Ireland vs. EU: Education

When people think about higher education, there are a few countries and universities that immediately come to mind. The United States is consistently at the top of the world list, with the UK and Germany within the top 5. Schools such as MIT in the U.S. and Cambridge in the UK are two of the best and most popular universities in the world. However, Ireland doesn’t seem to fall too far behind some of these top countries. Ireland in some instances comes on top of the U.S. in relation to elementary education. There are many different studies that show different results. Yet throughout most there are some consistencies in how Ireland and the EU is ranked.

Based off of “The World University Rankings” for 2020, the UK has 8 of the top 10 universities in Europe. Ireland’s Trinity College is the top ranked Irish school, yet it doesn’t come in until 76th on the list. When looking at the population if Ireland, the statistics tell a different story. The population with at least upper secondary education in Ireland is well above the EU average of 85%. The Department of Education and skills in Ireland found that 92% of people aged 25-34 have at least upper secondary education. They also concluded that within this same age group, 53% have attended higher education, compared to the EU average of 44%. Throughout all age groups Ireland consistently has a higher percentage of people enrolled in school.

In order to determine the level of secondary education a country is providing, the Organization for Economic Co-operation and Development (OECD) administers a Program for International Student Assessment (PISA). This is a test that determines the level of reading, math and science skills in kids ages 15-16. Based on the data collected, Ireland for mathematics ranked 8th in the EU. They were also ranked 5th in science and scored 2nd in English, with only Finland scoring higher. Over all, Ireland ranked 6th in the EU, after averaging out all the scores from the three different fields. Finland scored the highest, with Estonia, Poland, Netherlands, and Germany taking up the top 5 spots.

The OECD also administered the Program for the International Assessment of Adult Competencies (PIAAC) to test some of the same skills in adults rather than teenagers. The PIAAC tested adults on their ability to read and write, and their ability to work through mathematical functions. Participants of the test are given a score 0-5 with 5 being the highest level of competency. For Literacy, Ireland had the 8th highest percentage of people who received a 0 or 1 and 11th highest who received a 4 or 5. In terms of numeracy competency, Ireland was the 6th highest country to score a 0 or 1, and the 16th highest to score a 4 or 5. The assessment also tested participants computing skills, and Ireland ranked 12th overall with just over 50% of the participants scoring moderate or good computer skills.

Within the EU, Ireland for the most part remains at the middle of the pack in terms of education. There’s a higher rate of participants, yet it seems the level of education needs some improvement.

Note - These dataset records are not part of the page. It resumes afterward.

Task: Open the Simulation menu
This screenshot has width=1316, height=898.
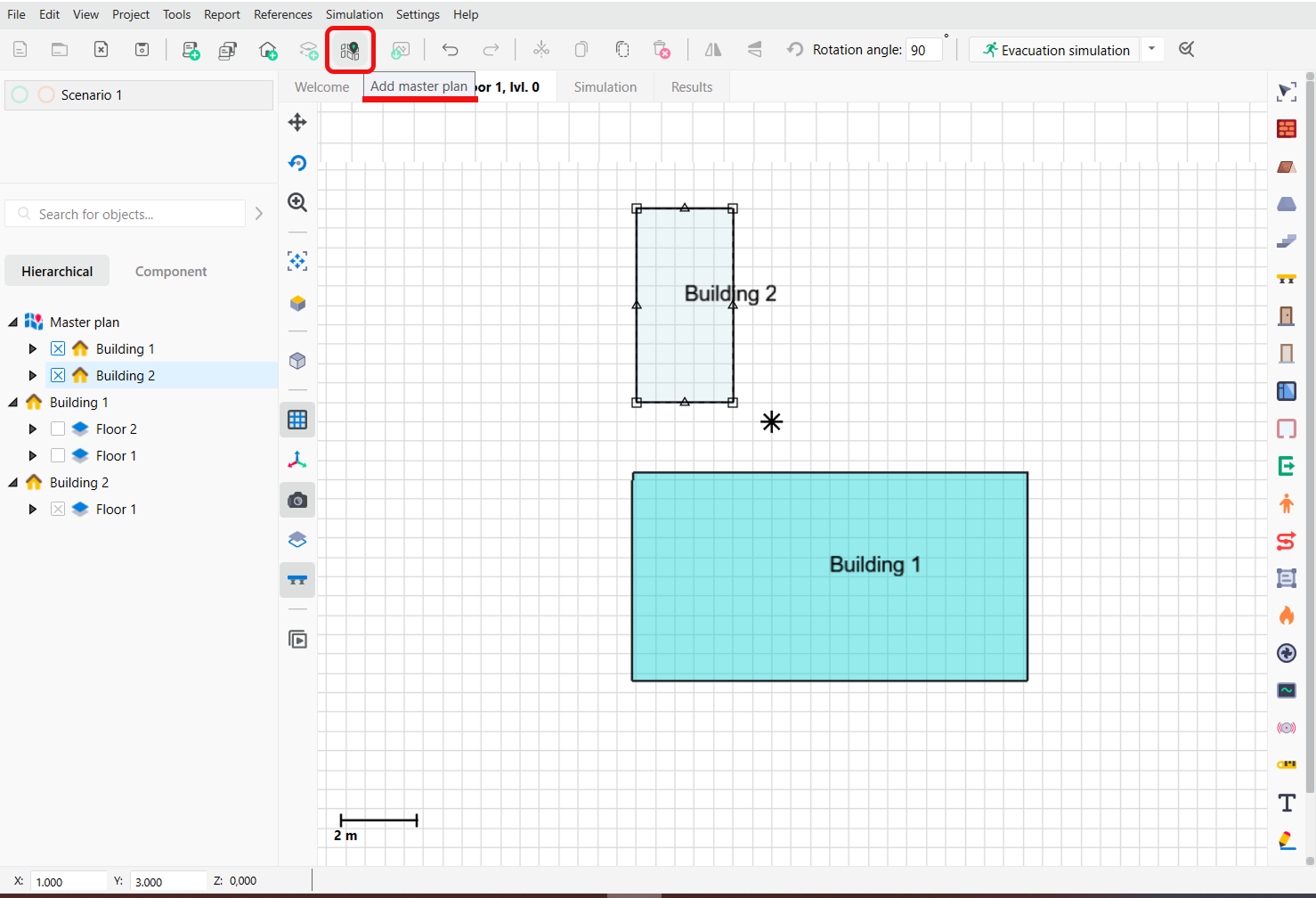Action: (x=353, y=14)
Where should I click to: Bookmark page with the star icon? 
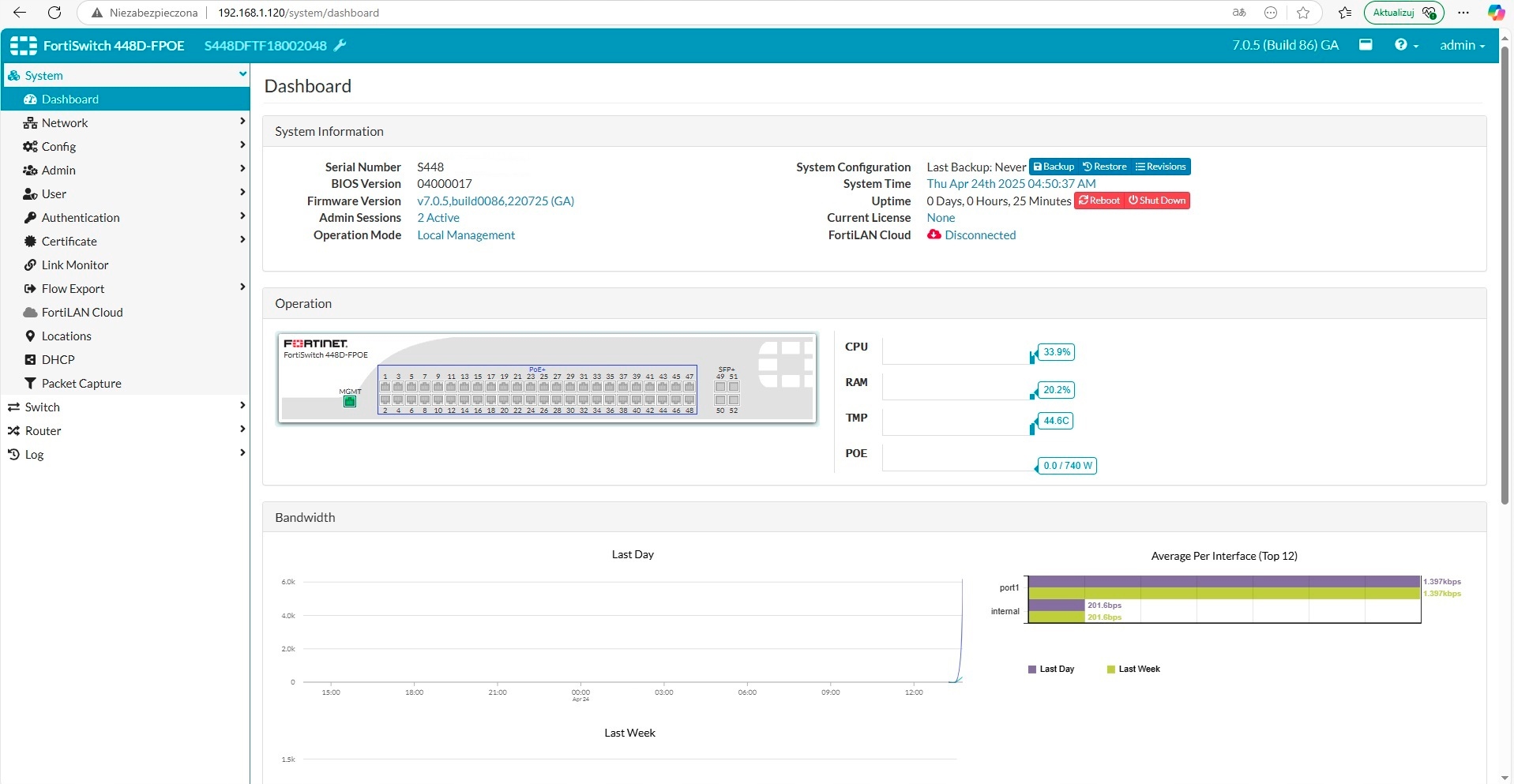point(1303,13)
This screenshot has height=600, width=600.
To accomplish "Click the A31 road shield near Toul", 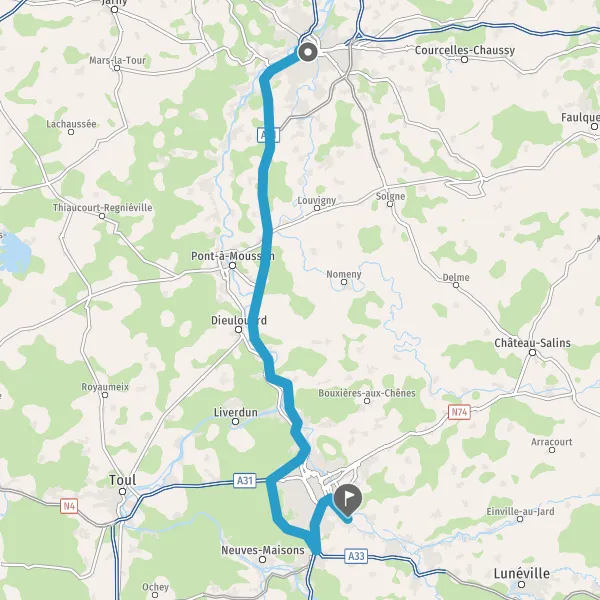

Adoption of new learning techniques might be the way of the future for Ireland. Places such as Finland have instituted a new way of learning. In Finland, there are no standardized testing, years of schooling are based on skill level rather than age and learning is based more on interest rather than cookie cutter curriculum. It seems that many countries are now trying to adopt some of these methods as a new era of education begins. Will Ireland be next?